(What needs to be done): Start at the top and transcribe every record through the final line exactly.
━━━━━ Records for this task ━━━━━
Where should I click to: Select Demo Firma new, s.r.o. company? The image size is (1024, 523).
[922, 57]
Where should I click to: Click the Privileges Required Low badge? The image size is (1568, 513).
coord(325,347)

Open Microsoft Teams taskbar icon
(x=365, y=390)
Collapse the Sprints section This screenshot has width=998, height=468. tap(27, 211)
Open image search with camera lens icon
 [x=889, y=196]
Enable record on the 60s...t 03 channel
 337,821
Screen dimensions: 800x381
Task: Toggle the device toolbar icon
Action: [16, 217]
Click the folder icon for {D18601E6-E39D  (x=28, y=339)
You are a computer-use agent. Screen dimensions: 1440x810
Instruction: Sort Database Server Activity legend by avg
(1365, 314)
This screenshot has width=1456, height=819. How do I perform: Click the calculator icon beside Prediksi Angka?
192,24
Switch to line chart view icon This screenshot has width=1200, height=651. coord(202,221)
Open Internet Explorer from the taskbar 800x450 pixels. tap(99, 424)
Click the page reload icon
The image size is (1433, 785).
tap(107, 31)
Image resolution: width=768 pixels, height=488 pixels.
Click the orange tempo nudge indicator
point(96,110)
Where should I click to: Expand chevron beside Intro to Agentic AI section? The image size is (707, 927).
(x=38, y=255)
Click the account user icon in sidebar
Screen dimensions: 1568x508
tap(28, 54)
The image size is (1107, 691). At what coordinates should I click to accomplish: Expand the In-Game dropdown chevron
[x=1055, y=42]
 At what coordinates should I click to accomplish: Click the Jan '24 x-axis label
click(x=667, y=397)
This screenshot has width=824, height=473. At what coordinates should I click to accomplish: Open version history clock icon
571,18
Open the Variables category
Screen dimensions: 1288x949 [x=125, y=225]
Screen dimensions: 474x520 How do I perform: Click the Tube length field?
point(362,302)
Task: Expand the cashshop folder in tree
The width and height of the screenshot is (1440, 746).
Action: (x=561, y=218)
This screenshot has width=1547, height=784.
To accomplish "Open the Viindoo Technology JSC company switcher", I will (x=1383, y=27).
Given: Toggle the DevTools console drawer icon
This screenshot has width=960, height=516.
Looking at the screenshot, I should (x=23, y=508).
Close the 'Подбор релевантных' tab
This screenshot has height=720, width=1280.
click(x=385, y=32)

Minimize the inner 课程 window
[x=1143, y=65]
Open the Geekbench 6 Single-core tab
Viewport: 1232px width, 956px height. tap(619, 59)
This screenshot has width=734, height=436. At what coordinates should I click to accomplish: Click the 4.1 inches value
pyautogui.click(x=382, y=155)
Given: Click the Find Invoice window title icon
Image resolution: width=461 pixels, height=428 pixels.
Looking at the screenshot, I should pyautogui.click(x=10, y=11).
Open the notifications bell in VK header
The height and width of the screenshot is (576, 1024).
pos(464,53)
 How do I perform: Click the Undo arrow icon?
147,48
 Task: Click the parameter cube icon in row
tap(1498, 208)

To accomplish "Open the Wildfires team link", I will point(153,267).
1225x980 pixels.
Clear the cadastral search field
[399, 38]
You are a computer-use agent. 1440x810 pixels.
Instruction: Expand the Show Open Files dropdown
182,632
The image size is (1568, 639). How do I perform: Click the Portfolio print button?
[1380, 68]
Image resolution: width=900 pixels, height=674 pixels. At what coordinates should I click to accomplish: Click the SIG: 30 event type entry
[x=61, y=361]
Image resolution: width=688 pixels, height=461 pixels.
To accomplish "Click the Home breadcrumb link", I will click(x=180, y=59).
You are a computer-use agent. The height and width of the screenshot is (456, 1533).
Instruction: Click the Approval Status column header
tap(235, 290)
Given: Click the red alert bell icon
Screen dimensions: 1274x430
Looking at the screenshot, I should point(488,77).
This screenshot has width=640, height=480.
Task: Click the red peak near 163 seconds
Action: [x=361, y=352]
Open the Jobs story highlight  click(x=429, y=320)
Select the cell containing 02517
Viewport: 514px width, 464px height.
━━━━━
(Result of the exercise):
Where should I click to: Select Demo Firma new, s.r.o. company? The image size is (1024, 523).
[922, 57]
Where should I click to: Click the Privileges Required Low badge? The image size is (1568, 513).
coord(325,347)

Open Microsoft Teams taskbar icon
(x=365, y=390)
Collapse the Sprints section This screenshot has width=998, height=468. tap(27, 211)
Open image search with camera lens icon
 [x=889, y=196]
Enable record on the 60s...t 03 channel
 337,821
Screen dimensions: 800x381
Task: Toggle the device toolbar icon
Action: [16, 217]
Click the folder icon for {D18601E6-E39D  (x=28, y=339)
You are a computer-use agent. Screen dimensions: 1440x810
Instruction: Sort Database Server Activity legend by avg
(1365, 314)
This screenshot has width=1456, height=819. How do I perform: Click the calculator icon beside Prediksi Angka?
192,24
Switch to line chart view icon This screenshot has width=1200, height=651. coord(202,221)
Open Internet Explorer from the taskbar 800x450 pixels. tap(99, 424)
Click the page reload icon
The image size is (1433, 785).
tap(107, 31)
Image resolution: width=768 pixels, height=488 pixels.
Click the orange tempo nudge indicator
point(96,110)
Where should I click to: Expand chevron beside Intro to Agentic AI section? The image size is (707, 927).
(x=38, y=255)
Click the account user icon in sidebar
Screen dimensions: 1568x508
tap(28, 54)
The image size is (1107, 691). At what coordinates should I click to accomplish: Expand the In-Game dropdown chevron
[x=1055, y=42]
 At what coordinates should I click to accomplish: Click the Jan '24 x-axis label
click(x=667, y=397)
This screenshot has width=824, height=473. At what coordinates should I click to accomplish: Open version history clock icon
571,18
Open the Variables category
Screen dimensions: 1288x949 [x=125, y=225]
Screen dimensions: 474x520 How do I perform: Click the Tube length field?
point(362,302)
Task: Expand the cashshop folder in tree
The width and height of the screenshot is (1440, 746).
Action: (x=561, y=218)
This screenshot has width=1547, height=784.
To accomplish "Open the Viindoo Technology JSC company switcher", I will (x=1383, y=27).
Given: Toggle the DevTools console drawer icon
This screenshot has width=960, height=516.
Looking at the screenshot, I should (x=23, y=508).
Close the 'Подбор релевантных' tab
This screenshot has height=720, width=1280.
click(x=385, y=32)

Minimize the inner 课程 window
[x=1143, y=65]
Open the Geekbench 6 Single-core tab
Viewport: 1232px width, 956px height. tap(619, 59)
This screenshot has width=734, height=436. At what coordinates should I click to accomplish: Click the 4.1 inches value
pyautogui.click(x=382, y=155)
Given: Click the Find Invoice window title icon
Image resolution: width=461 pixels, height=428 pixels.
Looking at the screenshot, I should pyautogui.click(x=10, y=11).
Open the notifications bell in VK header
The height and width of the screenshot is (576, 1024).
pos(464,53)
 How do I perform: Click the Undo arrow icon?
147,48
 Task: Click the parameter cube icon in row
tap(1498, 208)

To accomplish "Open the Wildfires team link", I will point(153,267).
1225x980 pixels.
Clear the cadastral search field
[399, 38]
You are a computer-use agent. 1440x810 pixels.
Instruction: Expand the Show Open Files dropdown
182,632
The image size is (1568, 639). How do I perform: Click the Portfolio print button?
[1380, 68]
Image resolution: width=900 pixels, height=674 pixels. At what coordinates should I click to accomplish: Click the SIG: 30 event type entry
[x=61, y=361]
Image resolution: width=688 pixels, height=461 pixels.
To accomplish "Click the Home breadcrumb link", I will click(x=180, y=59).
You are a computer-use agent. The height and width of the screenshot is (456, 1533).
Instruction: Click the Approval Status column header
tap(235, 290)
Given: Click the red alert bell icon
Screen dimensions: 1274x430
Looking at the screenshot, I should point(488,77).
This screenshot has width=640, height=480.
Task: Click the red peak near 163 seconds
Action: [x=361, y=352]
Open the Jobs story highlight  click(x=429, y=320)
Select the cell containing 02517
Viewport: 514px width, 464px height.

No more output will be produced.